Collected data:
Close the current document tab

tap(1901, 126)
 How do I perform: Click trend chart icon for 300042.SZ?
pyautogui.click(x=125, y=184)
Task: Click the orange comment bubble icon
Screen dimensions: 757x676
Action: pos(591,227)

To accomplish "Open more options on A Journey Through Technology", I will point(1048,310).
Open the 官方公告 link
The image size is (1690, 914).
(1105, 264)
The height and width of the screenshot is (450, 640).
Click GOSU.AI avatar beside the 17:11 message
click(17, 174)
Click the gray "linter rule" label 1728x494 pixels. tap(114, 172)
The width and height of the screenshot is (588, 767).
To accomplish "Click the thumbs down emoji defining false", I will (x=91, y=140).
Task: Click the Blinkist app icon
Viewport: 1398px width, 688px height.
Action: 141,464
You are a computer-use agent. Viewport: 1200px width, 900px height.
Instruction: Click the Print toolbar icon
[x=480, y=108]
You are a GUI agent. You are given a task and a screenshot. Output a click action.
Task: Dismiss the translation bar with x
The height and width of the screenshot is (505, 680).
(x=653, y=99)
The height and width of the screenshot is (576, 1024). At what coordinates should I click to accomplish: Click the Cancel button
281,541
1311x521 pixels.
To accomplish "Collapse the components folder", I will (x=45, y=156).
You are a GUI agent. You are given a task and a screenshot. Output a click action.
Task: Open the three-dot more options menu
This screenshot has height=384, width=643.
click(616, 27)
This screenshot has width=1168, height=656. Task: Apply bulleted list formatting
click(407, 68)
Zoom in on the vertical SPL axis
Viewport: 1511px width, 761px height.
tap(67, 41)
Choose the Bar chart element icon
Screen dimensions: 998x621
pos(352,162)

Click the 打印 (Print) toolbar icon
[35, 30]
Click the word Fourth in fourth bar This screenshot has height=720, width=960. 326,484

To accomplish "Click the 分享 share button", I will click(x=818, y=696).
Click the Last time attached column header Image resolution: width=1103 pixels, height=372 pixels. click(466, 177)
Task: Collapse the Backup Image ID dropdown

» TASK ITEM: Find every line of the data that holds the string "options", then say how many there are and nothing else.

» ANSWER FOR THIS EXERCISE: 2